Cosa si porta a casa da questo viaggio?

L’esperienza umana di ascoltare emozioni e racconti dei giovani, di entrare in relazione con loro e farmi interprete delle loro necessità con la mia arte. In Umbria abbiamo intervistato alcune classi e quello che emergeva, più di tutto, era un problema legato all’ansia di essere sempre performanti, a scuola e a casa, ma anche con gli amici e sui social network. Esistono due mondi, quello reale e quello virtuale, ed entrambi sono importanti, anche se chi è più avanti negli anni non sempre lo capisce. Il fenomeno del cyberbullismo appartiene a questa generazione e crea moltissimo disagio: noi adulti non dobbiamo derubricarlo come una sciocchezza, ma confrontarci con esso e comprenderlo. Parlando coi ragazzi cerco di imparare da loro, di captare dei segnali e trasmetterli nel mio lavoro.

E in che modo può avvenire questa trasmissione?

Scattando delle foto che creino un racconto. Anche questo è un viaggio, ogni scatto è un’alternanza di sensazioni, ci possono essere immagini drammatiche e positive accostate tra loro. Credo poco in quei lavori in cui si vede solo una faccia della medaglia: la realtà non è o bianca o nera. Io ho cercato di mostrare le sfumature: dove c’è una situazione difficile c’è anche molto altro – speranze, sogni, aspettative – che val la pena di raccontare.

Come hanno reagito i ragazzi?

Bene. Erano contenti di essere, per una volta, protagonisti, felici che qualcuno spendesse del tempo con loro e per loro, che li si ascoltasse.

Le è mai capitato che qualcuno invece non volesse parlare?

No. Magari ci sono stati dei ragazzi che mi hanno chiesto di non entrare in dettaglio su alcuni aspetti o di non riportare degli elementi della loro storia. Io ho il massimo rispetto per chi vuole che alcune informazioni rimangano riservate: ascolto quello che i giovani mi vogliono raccontare, senza forzarli.

Avrà sentito dei racconti che l’hanno colpita.

Molti. Me ne ricordo in particolare uno, di un ragazzo di 22 anni, che ne aveva passati cinque o sei a lottare con la tossicodipendenza. Sembrava convivessero due persone in una: da una parte il giovane con una grandissima cultura, che parlava quattro lingue e divorava libri, dall’altra l’eroinomane.

Nelle storie difficili, l’arte può avere un ruolo importante di sostegno.

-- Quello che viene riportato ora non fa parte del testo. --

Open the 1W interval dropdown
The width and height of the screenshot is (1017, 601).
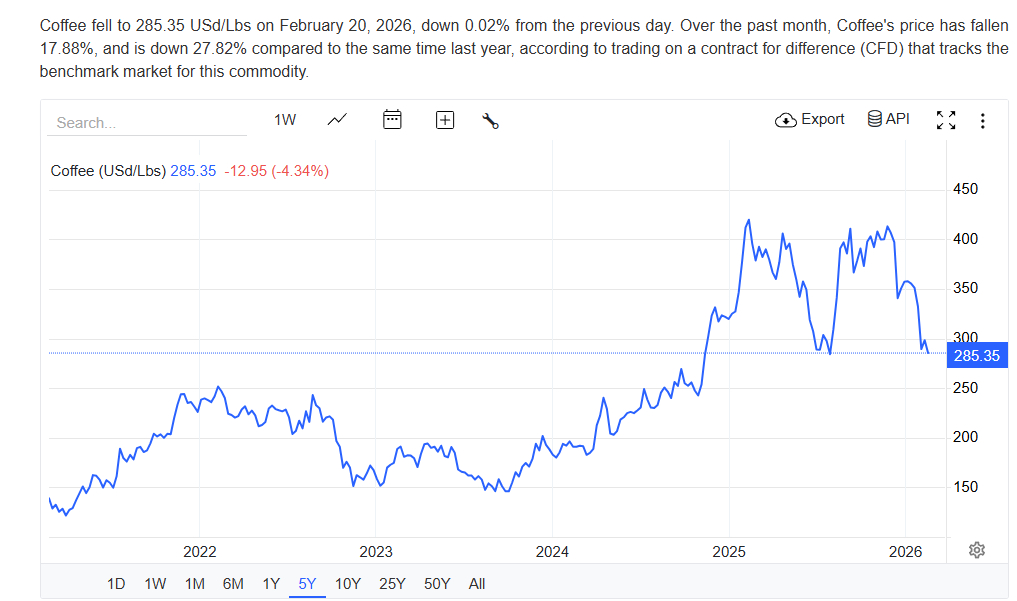click(285, 120)
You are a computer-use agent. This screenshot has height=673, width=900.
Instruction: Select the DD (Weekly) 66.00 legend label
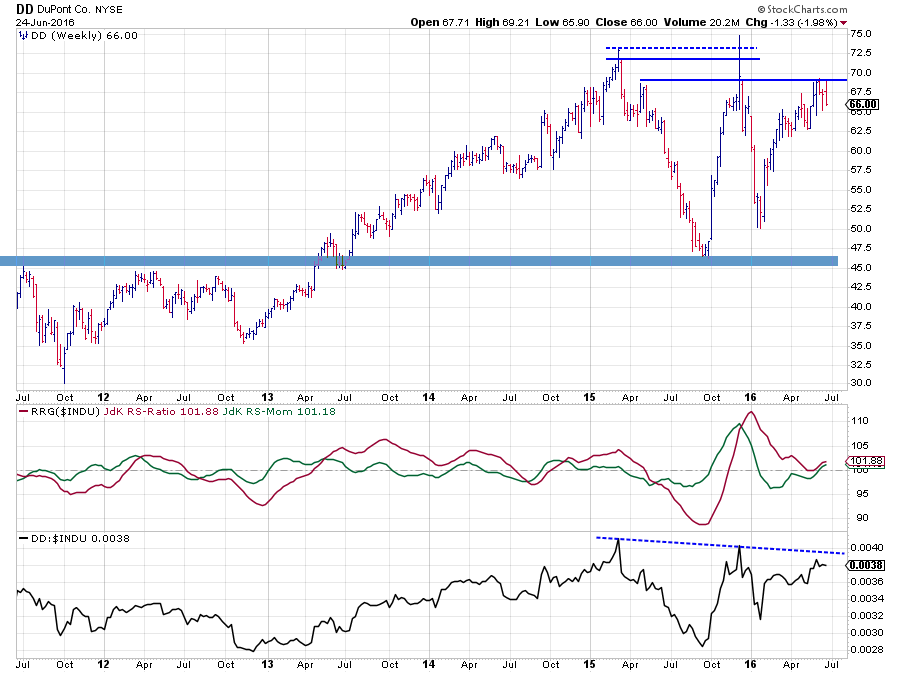coord(84,36)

L’arte, la creatività in generale, è il modo in cui più facilmente un ragazzo può esprimersi, è uno spazio in cui non si sente obbligato a ricevere un’approvazione. È una valvola di sfogo, ti educa a capire che la tua persona, la tua individualità, conta a prescindere dal risultato finale, perché ti rendi conto che è un tuo bisogno personale: non ti obbliga a essere performante, è qualcosa che ti fa stare bene nel momento in cui lo fai.

Che sensazioni può dare, secondo lei, a ragazzi e bambini, essere invece oggetto d’arte?

Credo dipenda da persona a persona. In base alla mia esperienza, posso dire che molti mi dicono che li aiuta a vedersi in un altro modo. A volte fa bene guardarsi da un punto di vista diverso.